La prima cosa che mi viene in mente, riandando indietro con il pensiero agli anni in cui la mia malattia cominciò a bloccarmi, è l’impressione che faceva ai giovani il vedermi sempre allegro. I giovani non sopportano un cristianesimo musone. Hanno bisogno di vedere, nonostante tutto, la nostra gioia di vivere, il nostro affrontare con decisione e serenità tutte le difficoltà proprie dell’anziano.
C’è poi un altro aspetto, che mi fu espresso da una studentessa di psicologia. Un giorno le chiesi: “Ma perché vieni a chiedere a me, vecchio handicappato, questi consigli, avendo a tua disposizione parecchi preti più giovani e più vicini alle situazioni che voi vivete?”. Ella mi rispose: “Perché sei sempre disponibile!”. Questo me lo legai al dito. Questo loro vogliono da noi: la disponibilità all’accoglienza e tanto meno la nostra scontrosità, che li fa allontanare, ma vogliono la nostra pazienza illimitata e sorridente, che sempre ha le braccia aperte per perdonarli nel sacramento della Riconciliazione e la nostra stima che crede nelle loro capacità di ricupero.
E in tema di proposta vocazionale ai giovani qual’è il contributo specifico che un prete anziano può offrire?
Un prete anziano è un battezzato chiamato da Dio a vivere il proprio sacerdozio battesimale in una dimensione nuovissima e differente: quella del sacerdozio di servizio (ministeriale).
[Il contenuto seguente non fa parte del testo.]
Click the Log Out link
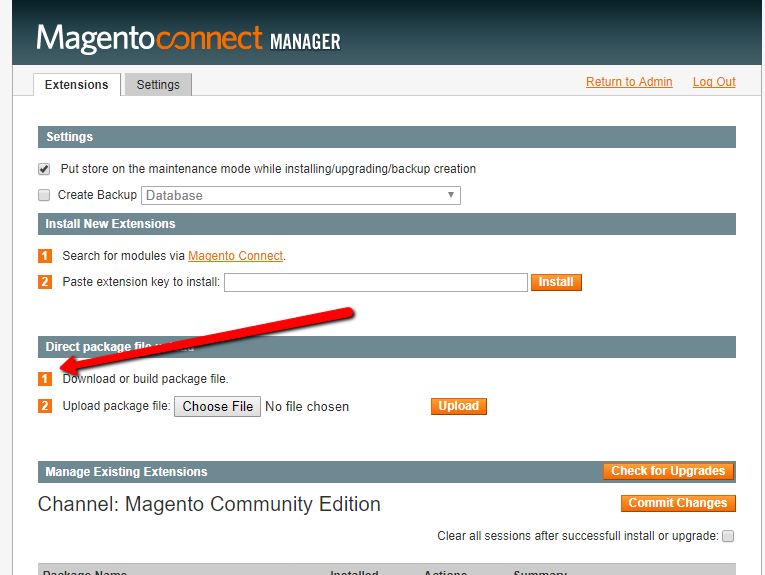[714, 82]
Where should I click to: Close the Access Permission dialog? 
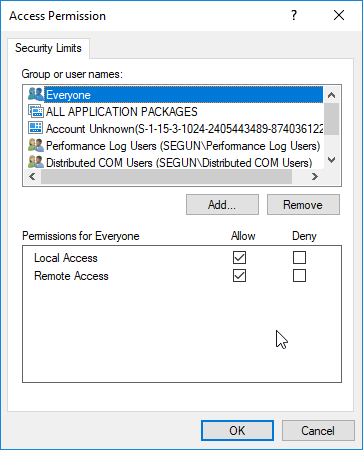tap(339, 15)
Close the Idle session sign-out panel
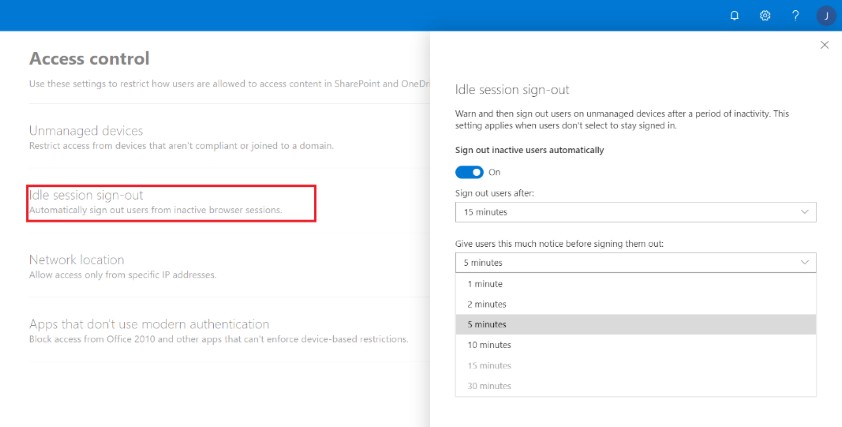Screen dimensions: 842x427 (824, 45)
E per mia esperienza posso dire che tutti, ma specialmente i giovani, vogliono vedere il prete contento e pienamente realizzato nella propria vocazione.
In quanto a “proposta vocazionale” ai giovani ho sperimentato che è necessario superare definitivamente (ma sarà duro e lungo poterlo ottenere!) il concetto di “vocazione” riferito al fatto di “farsi prete” o “farsi suora”. Bisogna presentare “la vocazione” come chiamata di Dio alla felicità, alla salvezza, che significa la piena realizzazione della propria personalità, sviluppando totalmente le capacità potenziali, delle quali Dio ha dotato ognuno di noi (cfr. Rm 8,28ss; 1Tm 2,4).
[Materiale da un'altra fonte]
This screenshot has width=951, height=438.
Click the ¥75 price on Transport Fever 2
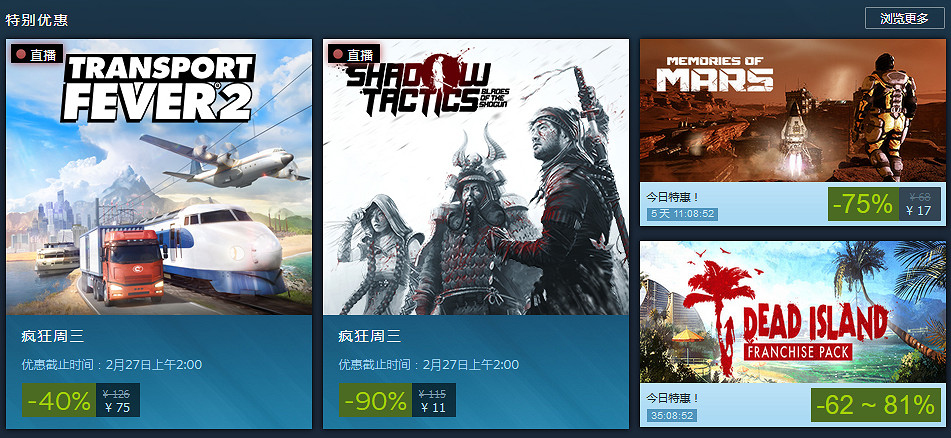pos(118,408)
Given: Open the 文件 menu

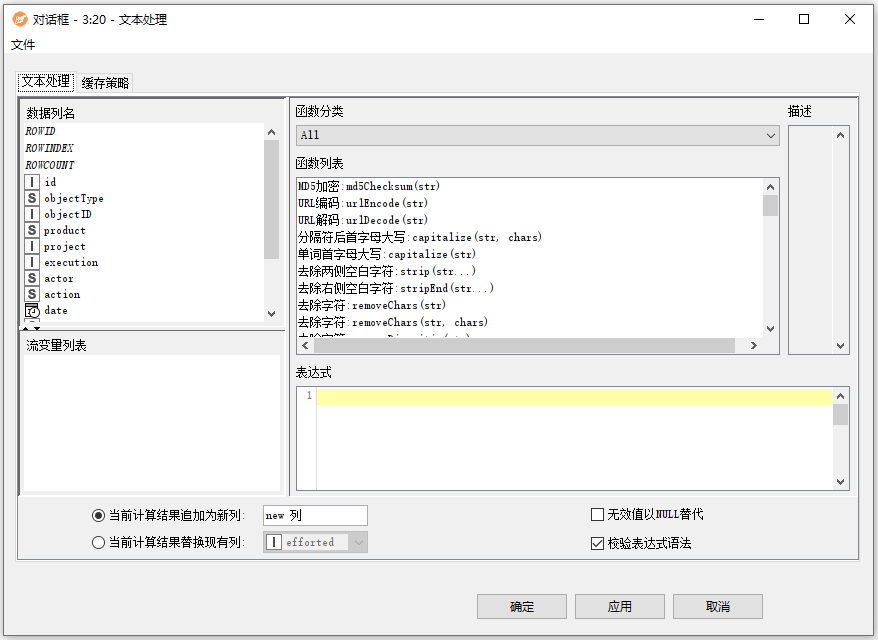Looking at the screenshot, I should tap(23, 45).
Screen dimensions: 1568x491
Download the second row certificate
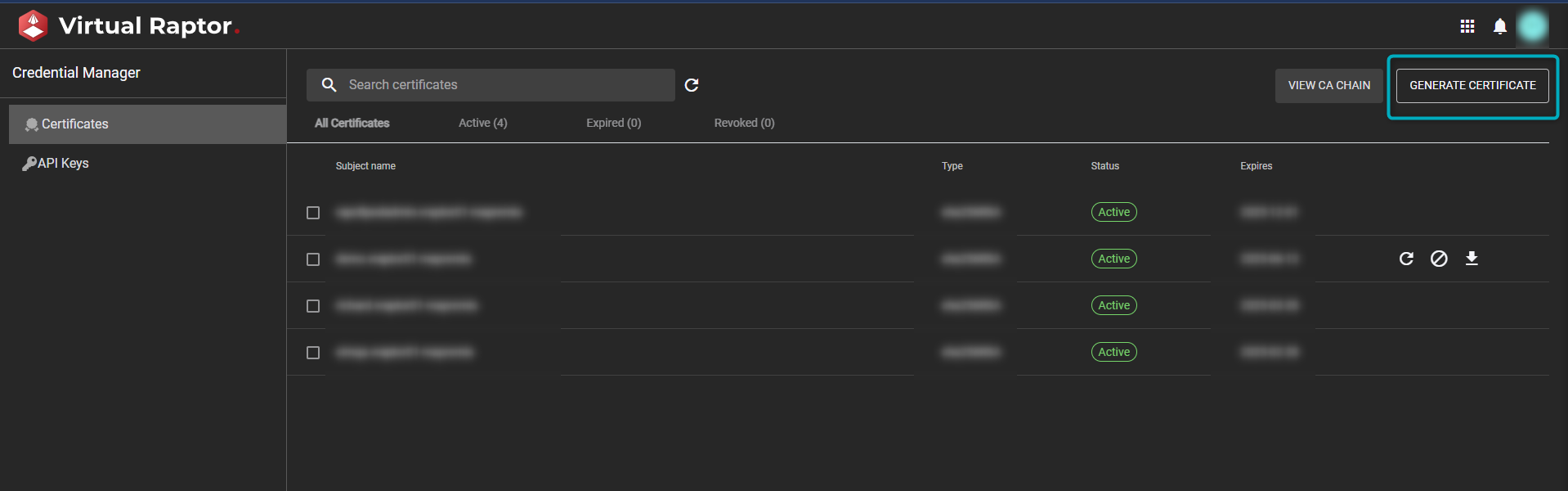pyautogui.click(x=1472, y=259)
Per arrivare a quella meta Dio offre ad ognuno un proprio cammino, che è quello che ci conviene e nel quale riusciremo a camminare e ad arrivare alla cima. Un sentiero offertoci e che liberamente ci conviene accettare: vita cristiana laicale impegnata, sacerdotale, religiosa di consacrati in vita comune o nel mondo, di vita attiva o contemplativa nelle nostre terre scristianizzate o in terre pagane, in questo o in quel campo di spiritualità.
Il dovere, per necessità fisica, essere tagliato fuori dall’attività diretta sul campo dell’animazione e delle iniziative – a causa dell’anzianità e della malattia -, secondo lei, è un handicap oppure una ulteriore opportunità?
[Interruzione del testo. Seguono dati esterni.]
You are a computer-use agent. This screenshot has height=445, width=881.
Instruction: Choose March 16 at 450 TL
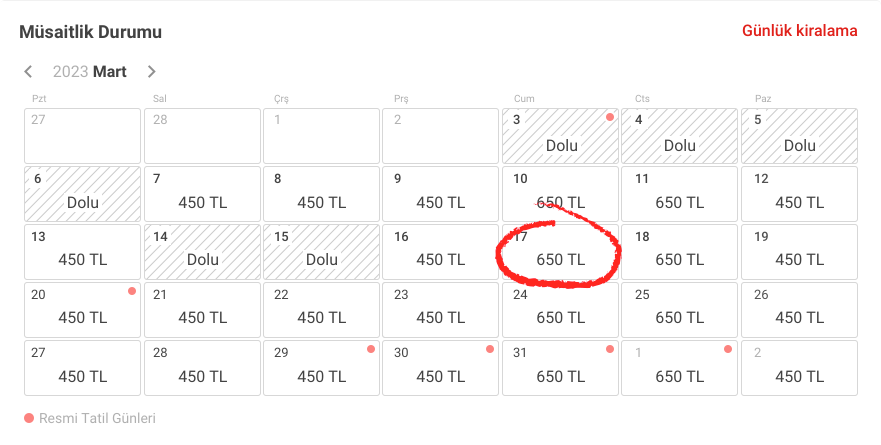click(440, 252)
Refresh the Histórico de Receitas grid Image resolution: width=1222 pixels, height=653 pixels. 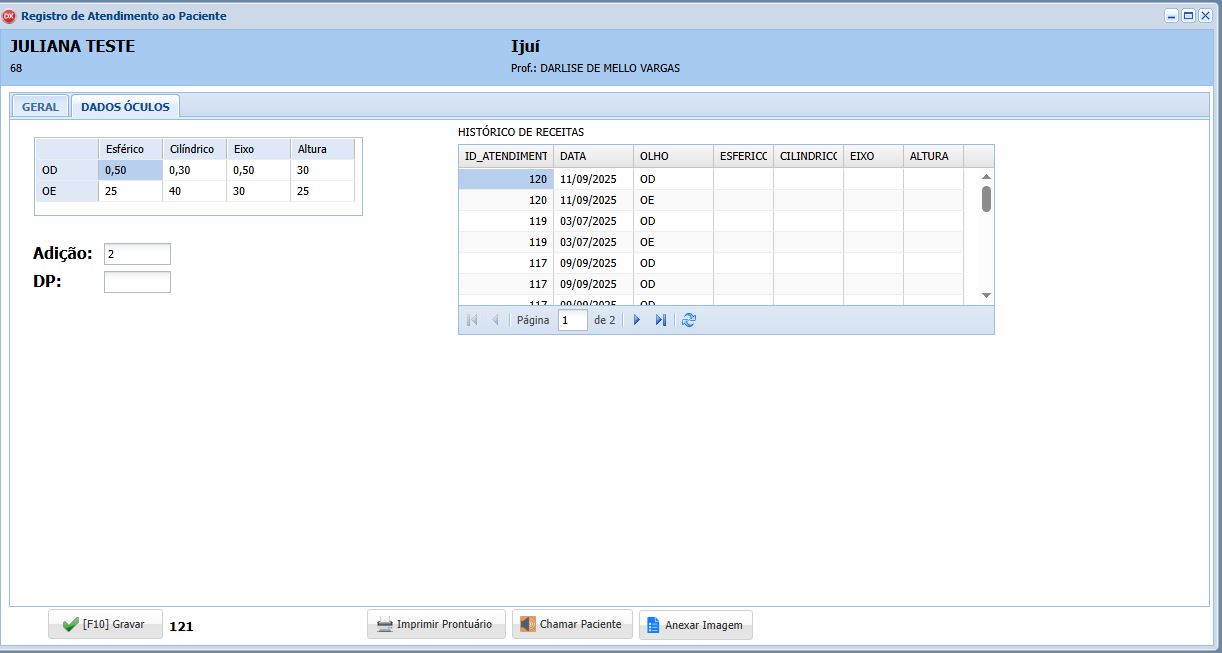688,320
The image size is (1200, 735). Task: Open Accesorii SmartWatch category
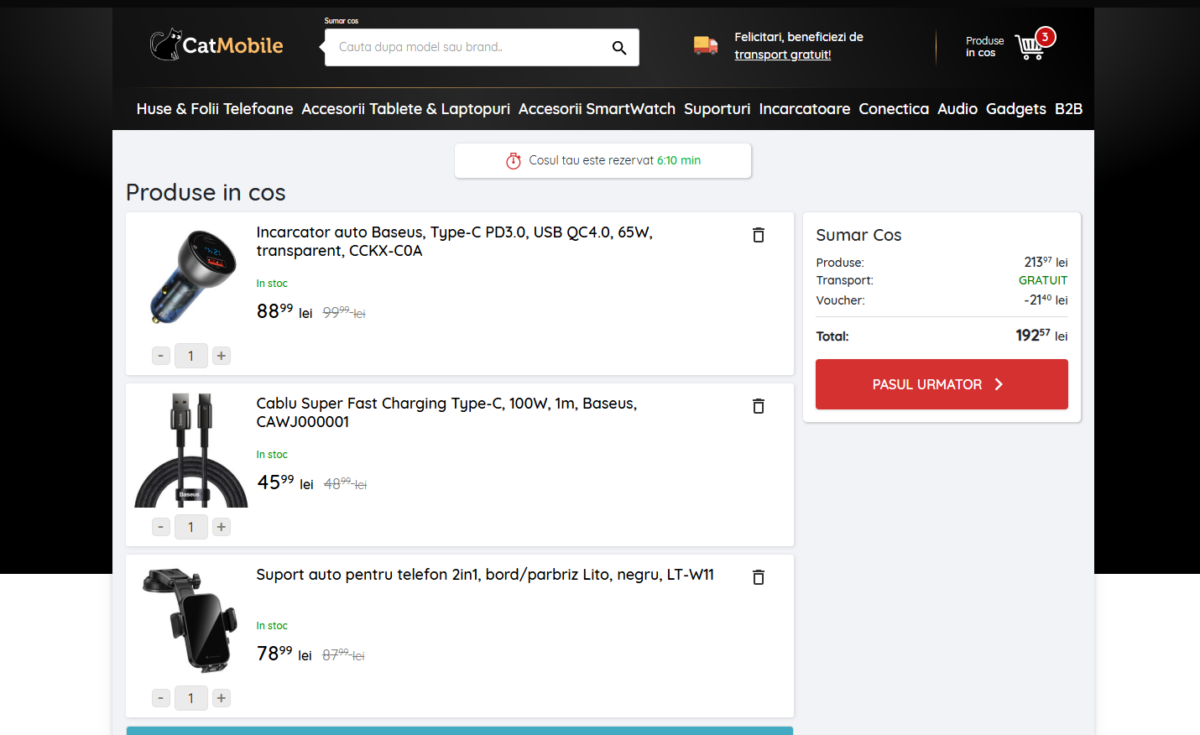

Penso che ogni fascia di età della vita umana ha una sua missione storica da svolgere per il bene comune della società in quel determinato periodo. Così il bimbo, il ragazzo, l’adolescente, il giovane, l’uomo nella maturità e l’anziano con l’accumulo della sua esperienza hanno ognuno un ruolo da svolgere ma in sintonia con tutte le altre fasce di età. Perciò non è un handicap passare da una fascia di età ad un’altra e svolgere in questa nuova fase il ruolo che le compete, diverso da quelli precedenti.
Che suggerimenti darebbe ai suoi “colleghi” preti anziani per essere e fare ancora proposte vocazionali ai giovani?
Mi guardo bene dal farlo, poiché non ne ho né la competenza né l’autorità. Posso solamente comunicare ciò che mi ha aiutato, nonostante tutto, a vivere in serenità i miei ultimi anni:
– una costante preghiera di unione con Cristo, approfondendo e scoprendo aspetti nuovi della spiritualità propria;
– un ricordo costante dei giovani in questa preghiera, nel rispetto dei “tempi dello Spirito Santo”, che li fa maturare nella risposta alla chiamata di Dio;
– aprirmi all’aspetto di vittima, come Cristo in croce, per la salvezza e crescita nella vocazione cristiana dei giovani, secondo i vari “sentieri di Dio”.